INFORMATION SHOWN
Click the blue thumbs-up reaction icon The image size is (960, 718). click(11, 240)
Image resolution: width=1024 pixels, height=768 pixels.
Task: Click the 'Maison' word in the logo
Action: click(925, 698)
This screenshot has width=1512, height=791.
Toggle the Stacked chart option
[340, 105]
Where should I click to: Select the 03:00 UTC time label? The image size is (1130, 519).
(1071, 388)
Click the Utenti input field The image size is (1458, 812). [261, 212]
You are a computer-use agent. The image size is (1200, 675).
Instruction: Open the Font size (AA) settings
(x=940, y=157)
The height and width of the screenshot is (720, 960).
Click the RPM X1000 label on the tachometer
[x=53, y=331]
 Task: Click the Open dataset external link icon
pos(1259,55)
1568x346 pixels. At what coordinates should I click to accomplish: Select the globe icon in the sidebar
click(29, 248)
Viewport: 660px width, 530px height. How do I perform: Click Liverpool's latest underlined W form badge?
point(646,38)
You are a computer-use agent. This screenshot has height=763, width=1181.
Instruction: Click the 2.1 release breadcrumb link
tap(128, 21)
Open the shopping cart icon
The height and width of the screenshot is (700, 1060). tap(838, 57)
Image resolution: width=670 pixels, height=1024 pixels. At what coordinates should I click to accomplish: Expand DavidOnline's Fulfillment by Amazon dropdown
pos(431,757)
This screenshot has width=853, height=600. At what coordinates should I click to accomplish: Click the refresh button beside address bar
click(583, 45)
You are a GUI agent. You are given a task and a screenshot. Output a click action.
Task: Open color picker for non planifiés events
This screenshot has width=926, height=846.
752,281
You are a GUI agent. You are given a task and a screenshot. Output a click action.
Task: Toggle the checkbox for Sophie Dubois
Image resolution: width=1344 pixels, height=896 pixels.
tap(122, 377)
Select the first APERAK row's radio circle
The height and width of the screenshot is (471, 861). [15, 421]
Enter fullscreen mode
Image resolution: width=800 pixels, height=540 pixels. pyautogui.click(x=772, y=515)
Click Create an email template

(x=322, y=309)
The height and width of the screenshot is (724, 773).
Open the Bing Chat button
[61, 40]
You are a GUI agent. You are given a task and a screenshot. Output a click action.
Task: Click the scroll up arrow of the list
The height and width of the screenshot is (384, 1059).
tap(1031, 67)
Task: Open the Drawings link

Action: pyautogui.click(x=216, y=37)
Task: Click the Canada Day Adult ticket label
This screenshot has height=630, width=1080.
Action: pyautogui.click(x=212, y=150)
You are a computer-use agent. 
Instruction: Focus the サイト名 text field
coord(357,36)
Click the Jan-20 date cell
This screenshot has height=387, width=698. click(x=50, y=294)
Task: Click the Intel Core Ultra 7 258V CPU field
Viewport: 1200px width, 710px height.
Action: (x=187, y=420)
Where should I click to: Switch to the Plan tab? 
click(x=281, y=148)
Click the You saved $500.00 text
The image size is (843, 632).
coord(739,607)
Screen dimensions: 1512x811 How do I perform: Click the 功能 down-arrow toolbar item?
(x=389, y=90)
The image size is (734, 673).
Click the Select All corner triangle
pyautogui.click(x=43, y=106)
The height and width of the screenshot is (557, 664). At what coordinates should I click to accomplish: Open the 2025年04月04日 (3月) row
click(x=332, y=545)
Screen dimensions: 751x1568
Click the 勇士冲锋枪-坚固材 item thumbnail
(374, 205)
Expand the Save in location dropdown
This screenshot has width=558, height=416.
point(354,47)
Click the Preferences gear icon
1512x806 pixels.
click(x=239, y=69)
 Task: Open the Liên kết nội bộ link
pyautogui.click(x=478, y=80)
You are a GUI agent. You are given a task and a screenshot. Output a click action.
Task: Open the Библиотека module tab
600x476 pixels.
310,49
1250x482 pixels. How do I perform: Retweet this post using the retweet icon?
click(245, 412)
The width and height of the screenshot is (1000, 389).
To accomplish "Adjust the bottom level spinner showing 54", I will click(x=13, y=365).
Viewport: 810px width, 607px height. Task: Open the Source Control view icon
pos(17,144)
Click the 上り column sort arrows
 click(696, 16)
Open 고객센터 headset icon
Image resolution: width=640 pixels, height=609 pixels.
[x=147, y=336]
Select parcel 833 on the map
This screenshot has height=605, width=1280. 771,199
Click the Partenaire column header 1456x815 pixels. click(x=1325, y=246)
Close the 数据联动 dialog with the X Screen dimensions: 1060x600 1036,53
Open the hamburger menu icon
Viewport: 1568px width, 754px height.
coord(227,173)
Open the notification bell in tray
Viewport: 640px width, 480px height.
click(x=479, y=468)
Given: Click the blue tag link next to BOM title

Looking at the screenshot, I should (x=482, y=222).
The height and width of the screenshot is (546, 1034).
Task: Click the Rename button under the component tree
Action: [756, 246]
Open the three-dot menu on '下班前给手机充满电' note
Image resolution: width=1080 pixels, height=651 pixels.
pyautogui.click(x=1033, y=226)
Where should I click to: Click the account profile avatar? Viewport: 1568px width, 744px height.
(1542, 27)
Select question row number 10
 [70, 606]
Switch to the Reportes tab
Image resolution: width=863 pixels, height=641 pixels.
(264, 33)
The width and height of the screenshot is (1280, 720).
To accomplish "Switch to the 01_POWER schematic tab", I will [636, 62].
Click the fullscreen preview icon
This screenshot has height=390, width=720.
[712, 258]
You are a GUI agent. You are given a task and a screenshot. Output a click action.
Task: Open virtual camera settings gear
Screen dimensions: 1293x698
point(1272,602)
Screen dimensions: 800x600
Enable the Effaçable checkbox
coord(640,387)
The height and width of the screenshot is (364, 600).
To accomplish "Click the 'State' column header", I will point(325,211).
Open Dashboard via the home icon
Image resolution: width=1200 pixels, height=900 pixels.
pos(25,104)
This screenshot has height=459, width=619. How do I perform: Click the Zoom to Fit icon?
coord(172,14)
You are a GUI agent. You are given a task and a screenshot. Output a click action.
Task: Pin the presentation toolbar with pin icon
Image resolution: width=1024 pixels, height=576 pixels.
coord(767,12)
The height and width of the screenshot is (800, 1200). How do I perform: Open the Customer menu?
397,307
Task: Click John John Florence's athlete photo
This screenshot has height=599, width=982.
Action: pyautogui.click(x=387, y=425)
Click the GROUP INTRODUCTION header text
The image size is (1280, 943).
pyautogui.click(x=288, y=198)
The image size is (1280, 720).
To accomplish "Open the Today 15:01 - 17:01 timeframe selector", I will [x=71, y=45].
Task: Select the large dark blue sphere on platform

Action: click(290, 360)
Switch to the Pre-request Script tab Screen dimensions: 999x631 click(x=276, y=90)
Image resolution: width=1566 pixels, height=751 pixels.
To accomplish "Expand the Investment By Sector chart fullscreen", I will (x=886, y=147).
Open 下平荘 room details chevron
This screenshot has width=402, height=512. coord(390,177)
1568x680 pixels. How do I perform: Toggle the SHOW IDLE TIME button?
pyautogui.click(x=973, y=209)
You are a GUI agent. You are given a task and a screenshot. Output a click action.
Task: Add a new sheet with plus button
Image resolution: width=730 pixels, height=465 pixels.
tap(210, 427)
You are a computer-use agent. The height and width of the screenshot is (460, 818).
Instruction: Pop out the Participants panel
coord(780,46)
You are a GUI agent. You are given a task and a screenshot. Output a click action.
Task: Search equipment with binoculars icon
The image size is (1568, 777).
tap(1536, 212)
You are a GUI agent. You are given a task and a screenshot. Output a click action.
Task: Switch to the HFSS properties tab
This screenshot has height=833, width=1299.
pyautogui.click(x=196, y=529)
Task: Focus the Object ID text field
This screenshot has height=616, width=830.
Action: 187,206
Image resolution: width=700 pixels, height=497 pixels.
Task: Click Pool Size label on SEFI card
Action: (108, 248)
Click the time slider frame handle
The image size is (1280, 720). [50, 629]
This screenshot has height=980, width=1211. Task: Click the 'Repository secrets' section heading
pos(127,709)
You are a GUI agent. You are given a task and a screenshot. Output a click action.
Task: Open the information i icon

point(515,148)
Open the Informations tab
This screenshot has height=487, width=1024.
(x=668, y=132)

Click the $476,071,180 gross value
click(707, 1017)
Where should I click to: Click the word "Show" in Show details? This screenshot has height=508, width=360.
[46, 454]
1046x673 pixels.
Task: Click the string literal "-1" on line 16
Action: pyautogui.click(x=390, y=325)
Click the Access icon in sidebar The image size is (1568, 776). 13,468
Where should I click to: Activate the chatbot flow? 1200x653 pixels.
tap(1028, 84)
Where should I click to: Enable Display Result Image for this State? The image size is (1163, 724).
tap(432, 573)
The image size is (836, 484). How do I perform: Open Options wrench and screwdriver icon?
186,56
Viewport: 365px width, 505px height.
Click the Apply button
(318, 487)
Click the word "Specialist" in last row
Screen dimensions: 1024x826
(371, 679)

DIRECTIONS
Look through the listing, and copy each line in which the string "will" turns up.

EXERCISE RESPONSE
To accomplish "Adjust the bottom level spinner showing 54", I will click(x=13, y=365).
To accomplish "Switch to the 01_POWER schematic tab", I will [636, 62].
To accomplish "Click the 'State' column header", I will point(325,211).
To accomplish "Open the Today 15:01 - 17:01 timeframe selector", I will [x=71, y=45].
To accomplish "Expand the Investment By Sector chart fullscreen", I will (x=886, y=147).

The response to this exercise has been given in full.